::: DATA

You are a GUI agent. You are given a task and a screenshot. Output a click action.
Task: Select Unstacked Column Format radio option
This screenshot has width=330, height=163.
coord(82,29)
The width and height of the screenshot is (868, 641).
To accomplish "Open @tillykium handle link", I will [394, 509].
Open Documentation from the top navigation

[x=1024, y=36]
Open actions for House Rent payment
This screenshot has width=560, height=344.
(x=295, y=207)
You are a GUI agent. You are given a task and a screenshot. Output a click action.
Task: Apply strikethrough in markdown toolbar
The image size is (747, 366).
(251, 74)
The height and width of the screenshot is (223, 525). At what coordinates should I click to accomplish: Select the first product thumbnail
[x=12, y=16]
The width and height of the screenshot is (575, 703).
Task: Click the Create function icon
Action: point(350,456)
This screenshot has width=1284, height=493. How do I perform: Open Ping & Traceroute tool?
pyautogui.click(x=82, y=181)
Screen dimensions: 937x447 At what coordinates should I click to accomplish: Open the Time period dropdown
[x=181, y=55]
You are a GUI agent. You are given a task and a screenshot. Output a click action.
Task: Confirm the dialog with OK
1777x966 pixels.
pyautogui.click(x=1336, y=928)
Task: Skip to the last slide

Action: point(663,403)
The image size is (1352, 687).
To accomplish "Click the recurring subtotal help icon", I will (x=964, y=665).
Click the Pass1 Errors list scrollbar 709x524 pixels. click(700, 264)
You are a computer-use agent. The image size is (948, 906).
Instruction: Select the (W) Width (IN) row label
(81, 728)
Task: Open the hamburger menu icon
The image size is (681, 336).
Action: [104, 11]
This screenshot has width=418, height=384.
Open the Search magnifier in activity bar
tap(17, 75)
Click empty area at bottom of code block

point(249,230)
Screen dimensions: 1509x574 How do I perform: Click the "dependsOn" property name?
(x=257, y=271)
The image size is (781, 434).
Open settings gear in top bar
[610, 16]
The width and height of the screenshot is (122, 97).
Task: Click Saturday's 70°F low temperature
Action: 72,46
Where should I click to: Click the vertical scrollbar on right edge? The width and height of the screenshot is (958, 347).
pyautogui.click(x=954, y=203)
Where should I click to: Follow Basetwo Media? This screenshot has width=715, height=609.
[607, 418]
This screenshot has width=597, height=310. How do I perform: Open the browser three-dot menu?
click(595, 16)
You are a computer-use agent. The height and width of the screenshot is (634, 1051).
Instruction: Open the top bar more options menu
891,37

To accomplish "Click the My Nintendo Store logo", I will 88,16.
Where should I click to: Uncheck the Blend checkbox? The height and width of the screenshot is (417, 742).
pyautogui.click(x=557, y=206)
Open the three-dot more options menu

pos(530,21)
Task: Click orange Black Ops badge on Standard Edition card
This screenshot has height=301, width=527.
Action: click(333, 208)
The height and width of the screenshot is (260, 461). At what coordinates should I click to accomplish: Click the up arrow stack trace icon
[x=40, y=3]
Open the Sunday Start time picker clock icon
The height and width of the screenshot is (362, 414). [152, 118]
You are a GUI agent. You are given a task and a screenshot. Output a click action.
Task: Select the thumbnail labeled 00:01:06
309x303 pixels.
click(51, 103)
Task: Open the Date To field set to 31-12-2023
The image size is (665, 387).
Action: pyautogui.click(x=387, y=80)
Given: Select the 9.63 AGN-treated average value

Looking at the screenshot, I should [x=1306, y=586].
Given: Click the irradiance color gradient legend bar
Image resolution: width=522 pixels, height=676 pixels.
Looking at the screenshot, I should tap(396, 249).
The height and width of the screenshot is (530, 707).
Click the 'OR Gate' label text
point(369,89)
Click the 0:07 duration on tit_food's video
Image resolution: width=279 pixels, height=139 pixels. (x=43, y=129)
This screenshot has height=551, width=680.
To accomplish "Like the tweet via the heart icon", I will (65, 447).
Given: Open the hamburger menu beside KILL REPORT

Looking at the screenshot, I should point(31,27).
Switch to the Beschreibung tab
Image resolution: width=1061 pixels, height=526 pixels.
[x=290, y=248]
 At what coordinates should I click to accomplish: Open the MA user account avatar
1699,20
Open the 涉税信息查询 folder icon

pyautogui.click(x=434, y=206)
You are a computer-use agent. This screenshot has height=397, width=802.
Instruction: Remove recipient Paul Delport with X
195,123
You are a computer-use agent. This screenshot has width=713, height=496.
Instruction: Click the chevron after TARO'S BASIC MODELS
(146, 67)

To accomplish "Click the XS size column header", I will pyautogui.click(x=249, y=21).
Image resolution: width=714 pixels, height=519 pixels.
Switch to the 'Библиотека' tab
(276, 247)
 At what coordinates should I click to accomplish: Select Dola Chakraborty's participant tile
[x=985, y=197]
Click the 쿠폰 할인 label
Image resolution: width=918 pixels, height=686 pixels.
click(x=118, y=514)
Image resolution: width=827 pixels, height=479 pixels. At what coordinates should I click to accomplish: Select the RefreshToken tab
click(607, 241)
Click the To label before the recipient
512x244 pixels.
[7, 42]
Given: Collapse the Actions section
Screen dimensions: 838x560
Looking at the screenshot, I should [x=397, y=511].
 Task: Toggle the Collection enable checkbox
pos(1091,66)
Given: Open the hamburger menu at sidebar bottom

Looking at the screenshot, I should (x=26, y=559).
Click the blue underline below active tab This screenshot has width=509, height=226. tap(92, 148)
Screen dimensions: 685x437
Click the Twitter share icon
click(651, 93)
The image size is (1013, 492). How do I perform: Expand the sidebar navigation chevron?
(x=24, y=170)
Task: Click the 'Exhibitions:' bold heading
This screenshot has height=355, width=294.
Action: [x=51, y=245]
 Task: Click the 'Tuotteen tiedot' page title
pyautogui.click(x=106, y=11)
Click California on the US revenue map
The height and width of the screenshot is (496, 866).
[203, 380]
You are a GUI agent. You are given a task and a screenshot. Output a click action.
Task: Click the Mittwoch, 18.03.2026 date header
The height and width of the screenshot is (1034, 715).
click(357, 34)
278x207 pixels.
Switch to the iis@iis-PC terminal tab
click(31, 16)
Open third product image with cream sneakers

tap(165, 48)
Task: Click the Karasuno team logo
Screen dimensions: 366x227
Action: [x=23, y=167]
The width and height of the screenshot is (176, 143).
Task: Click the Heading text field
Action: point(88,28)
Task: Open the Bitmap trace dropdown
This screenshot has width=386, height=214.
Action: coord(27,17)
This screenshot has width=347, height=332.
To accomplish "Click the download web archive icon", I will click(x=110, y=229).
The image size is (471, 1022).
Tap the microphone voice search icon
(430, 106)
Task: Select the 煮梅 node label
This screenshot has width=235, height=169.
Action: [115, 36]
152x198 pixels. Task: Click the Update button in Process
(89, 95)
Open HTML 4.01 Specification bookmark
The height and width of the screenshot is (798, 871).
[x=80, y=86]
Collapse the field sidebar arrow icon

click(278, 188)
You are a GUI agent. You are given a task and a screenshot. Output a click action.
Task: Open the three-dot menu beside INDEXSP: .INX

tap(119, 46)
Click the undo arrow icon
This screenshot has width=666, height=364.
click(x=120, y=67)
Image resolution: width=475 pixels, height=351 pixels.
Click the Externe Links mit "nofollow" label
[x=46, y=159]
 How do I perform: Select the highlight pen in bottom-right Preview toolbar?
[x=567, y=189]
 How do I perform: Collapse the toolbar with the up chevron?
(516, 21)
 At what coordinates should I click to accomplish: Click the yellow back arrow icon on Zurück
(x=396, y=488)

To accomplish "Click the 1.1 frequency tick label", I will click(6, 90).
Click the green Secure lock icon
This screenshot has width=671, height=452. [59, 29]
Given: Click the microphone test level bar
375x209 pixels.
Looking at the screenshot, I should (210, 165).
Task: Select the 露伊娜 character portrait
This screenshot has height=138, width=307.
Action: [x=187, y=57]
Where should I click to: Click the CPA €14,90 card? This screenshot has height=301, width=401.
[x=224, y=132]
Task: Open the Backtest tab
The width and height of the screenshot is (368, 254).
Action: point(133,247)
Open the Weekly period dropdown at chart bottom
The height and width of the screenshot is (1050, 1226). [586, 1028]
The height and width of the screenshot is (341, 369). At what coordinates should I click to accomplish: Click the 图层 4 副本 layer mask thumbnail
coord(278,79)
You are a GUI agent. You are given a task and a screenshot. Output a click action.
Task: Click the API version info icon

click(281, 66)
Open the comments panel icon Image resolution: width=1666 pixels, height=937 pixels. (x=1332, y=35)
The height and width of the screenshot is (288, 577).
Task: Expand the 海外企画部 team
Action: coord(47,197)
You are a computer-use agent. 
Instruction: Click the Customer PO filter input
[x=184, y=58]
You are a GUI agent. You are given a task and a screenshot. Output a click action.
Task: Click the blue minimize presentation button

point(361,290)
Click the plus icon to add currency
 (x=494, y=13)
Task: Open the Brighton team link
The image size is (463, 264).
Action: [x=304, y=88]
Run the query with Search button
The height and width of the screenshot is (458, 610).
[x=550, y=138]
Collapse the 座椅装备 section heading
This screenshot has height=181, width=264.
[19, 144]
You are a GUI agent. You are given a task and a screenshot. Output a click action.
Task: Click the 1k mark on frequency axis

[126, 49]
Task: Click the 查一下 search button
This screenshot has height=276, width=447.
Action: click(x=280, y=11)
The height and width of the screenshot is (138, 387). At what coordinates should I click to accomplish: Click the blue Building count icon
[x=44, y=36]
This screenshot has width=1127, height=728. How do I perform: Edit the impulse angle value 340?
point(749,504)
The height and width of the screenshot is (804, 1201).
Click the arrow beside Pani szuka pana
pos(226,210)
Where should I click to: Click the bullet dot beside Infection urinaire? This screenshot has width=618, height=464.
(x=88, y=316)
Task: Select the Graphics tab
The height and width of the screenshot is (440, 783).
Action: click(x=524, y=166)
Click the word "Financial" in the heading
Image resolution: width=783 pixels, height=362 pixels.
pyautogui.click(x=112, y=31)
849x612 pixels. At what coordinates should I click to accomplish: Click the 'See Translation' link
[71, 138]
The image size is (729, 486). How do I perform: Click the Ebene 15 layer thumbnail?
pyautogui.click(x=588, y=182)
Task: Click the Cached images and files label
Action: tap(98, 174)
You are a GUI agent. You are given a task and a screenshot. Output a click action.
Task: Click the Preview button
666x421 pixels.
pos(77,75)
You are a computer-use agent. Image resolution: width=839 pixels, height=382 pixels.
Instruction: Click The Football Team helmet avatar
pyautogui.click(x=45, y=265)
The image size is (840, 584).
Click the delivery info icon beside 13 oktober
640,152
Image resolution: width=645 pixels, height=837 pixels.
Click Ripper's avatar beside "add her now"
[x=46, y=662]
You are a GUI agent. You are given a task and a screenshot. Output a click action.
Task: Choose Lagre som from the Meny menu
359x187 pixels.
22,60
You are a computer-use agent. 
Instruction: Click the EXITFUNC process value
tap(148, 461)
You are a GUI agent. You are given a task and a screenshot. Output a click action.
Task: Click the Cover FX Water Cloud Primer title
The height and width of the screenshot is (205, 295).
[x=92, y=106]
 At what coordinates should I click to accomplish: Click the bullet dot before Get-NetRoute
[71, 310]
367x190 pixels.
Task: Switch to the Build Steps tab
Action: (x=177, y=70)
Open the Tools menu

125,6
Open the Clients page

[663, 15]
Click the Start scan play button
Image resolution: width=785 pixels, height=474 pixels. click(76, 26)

::::::

WHAT THE TASK REQUIRES »
From the data above, show each line that contains "logo".

ANSWER SPACE »
To accomplish "Click the My Nintendo Store logo", I will 88,16.
Task: Click the Karasuno team logo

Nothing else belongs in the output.